PROBLEM DETAILS: Would you restate the entries below word for word, starting at the first line and ending with the one that has "The height and width of the screenshot is (1092, 1110)."?

RECORDS SUPPLIED:

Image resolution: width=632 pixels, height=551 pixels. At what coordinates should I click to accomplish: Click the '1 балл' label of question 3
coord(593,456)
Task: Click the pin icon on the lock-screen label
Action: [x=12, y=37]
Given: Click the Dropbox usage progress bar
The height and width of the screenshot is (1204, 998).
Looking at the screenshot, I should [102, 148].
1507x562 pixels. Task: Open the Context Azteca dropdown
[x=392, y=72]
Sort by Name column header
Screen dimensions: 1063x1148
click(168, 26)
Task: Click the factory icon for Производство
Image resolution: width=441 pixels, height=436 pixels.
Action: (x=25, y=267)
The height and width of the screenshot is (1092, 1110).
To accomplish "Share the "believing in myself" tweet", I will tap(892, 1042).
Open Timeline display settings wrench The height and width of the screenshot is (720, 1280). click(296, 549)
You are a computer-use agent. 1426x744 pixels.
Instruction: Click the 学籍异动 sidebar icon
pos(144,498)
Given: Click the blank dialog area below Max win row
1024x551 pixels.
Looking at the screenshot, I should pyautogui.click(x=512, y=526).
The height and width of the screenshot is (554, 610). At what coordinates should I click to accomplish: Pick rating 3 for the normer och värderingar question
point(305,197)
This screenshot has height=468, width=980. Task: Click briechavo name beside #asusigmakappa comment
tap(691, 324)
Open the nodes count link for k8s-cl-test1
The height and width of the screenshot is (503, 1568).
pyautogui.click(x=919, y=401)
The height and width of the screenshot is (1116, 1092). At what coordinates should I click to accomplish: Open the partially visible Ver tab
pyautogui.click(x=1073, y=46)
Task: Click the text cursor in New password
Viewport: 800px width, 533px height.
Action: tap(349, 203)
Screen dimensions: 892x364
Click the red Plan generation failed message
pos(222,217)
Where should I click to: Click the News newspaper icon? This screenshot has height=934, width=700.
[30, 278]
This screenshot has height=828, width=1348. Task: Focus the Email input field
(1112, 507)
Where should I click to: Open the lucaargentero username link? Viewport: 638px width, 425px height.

FINISHED EXERCISE:
Image resolution: width=632 pixels, height=551 pixels. At what coordinates should I click to accomplish: Click the '1 балл' label of question 3
coord(593,456)
Task: Click the pin icon on the lock-screen label
Action: [x=12, y=37]
Given: Click the Dropbox usage progress bar
The height and width of the screenshot is (1204, 998).
Looking at the screenshot, I should [102, 148].
1507x562 pixels. Task: Open the Context Azteca dropdown
[x=392, y=72]
Sort by Name column header
Screen dimensions: 1063x1148
click(168, 26)
Task: Click the factory icon for Производство
Image resolution: width=441 pixels, height=436 pixels.
Action: (x=25, y=267)
The height and width of the screenshot is (1092, 1110).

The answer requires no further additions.